Dans leurs réponses à la consultation publique de septembre 2008, les opérateurs mettent en avant le risque d'un développement massif du call-back (41) dans l'optique d'une tarification en référence aux coûts incrémentaux. Si Bouygues Telecom demande simplement une période de transition pour adapter leurs offres au nouveau concept, Orange et SFR redoutent un impact non négligeable sur leur chiffre d'affaires. Orange craint par exemple que le phénomène observé sur les publiphones, contraignant France Télécom à surtaxer les appels entrants, se reproduise sur le segment du prépayé en mobile.
L'Autorité reste relativement sceptique quant à l'ampleur de ce phénomène. D'abord, elle note que l'espace économique est à ce jour déjà important pour que de telles offres se développent et que ce phénomène ne semble pas s'être développé massivement, ou même au-delà d'une consommation de niche. De fait, les services de call-back requièrent bien souvent l'installation d'un logiciel sur le mobile, à condition toutefois que le système d'exploitation soit ouvert (environ [SDA] (42) des terminaux vendus). Au demeurant, l'utilisation d'un service de call-back nécessite de toute façon l'accès à un réseau mobile, ce qui doit permettre à l'opérateur mobile de recouvrer ses coûts d'accès via le prix de la carte prépayée, et si la rentabilité de chaque minute entrante diminue avec la référence en coûts incrémentaux, elle n'en reste pas moins positive pour l'opérateur.

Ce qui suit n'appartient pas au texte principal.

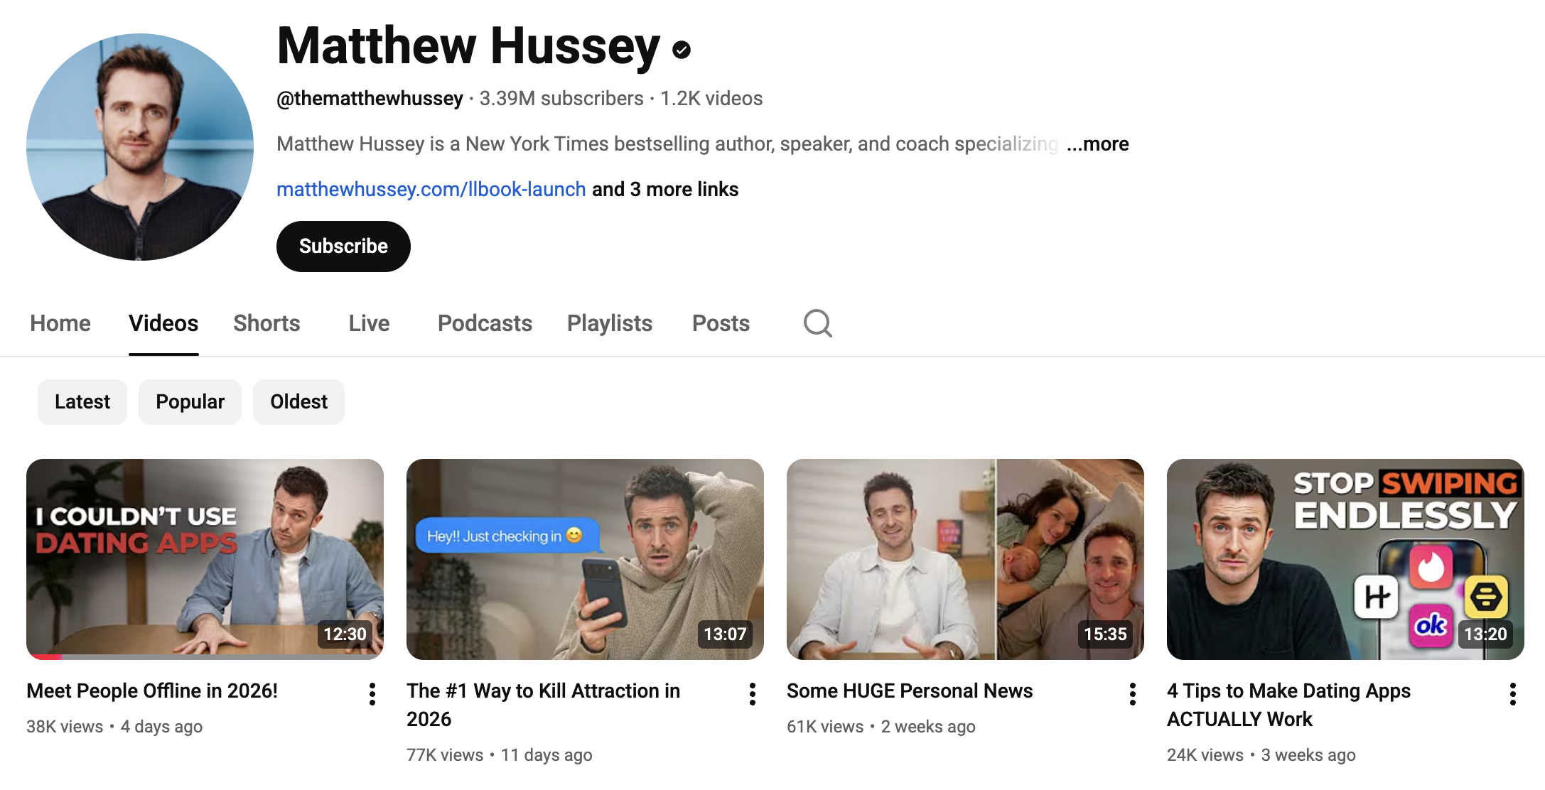
Task: Open 'Some HUGE Personal News' video title
Action: (x=910, y=691)
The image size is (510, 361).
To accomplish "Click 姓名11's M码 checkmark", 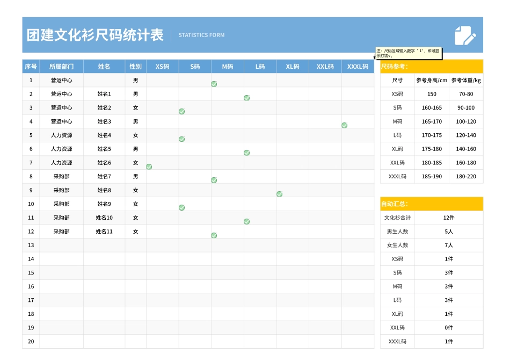I will pos(214,235).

La tarification de la terminaison d'appel en référence aux coûts incrémentaux n'aura pas d'impact négatif sur l'investissement :
Au contraire elle permet de rétablir les bons signaux de coûts permettant des investissements efficaces et une utilisation efficace des ressources, en particulier du spectre.
Comme le soulignent Free et UFC-Que choisir dans leurs réponses à la consultation publique de septembre 2008, le passage au concept de coûts incrémentaux libère les capacités d'investissement des opérateurs actuellement pénalisés par des tarifs de terminaison d'appel mobile trop élevés : c'est le cas des opérateurs fixes qui sont pénalisés pour leurs investissements dans le déploiement de la boucle locale fibre ; c'est également le cas du petit opérateur mobile qui est pénalisé par son solde d'interconnexion avec ses concurrents.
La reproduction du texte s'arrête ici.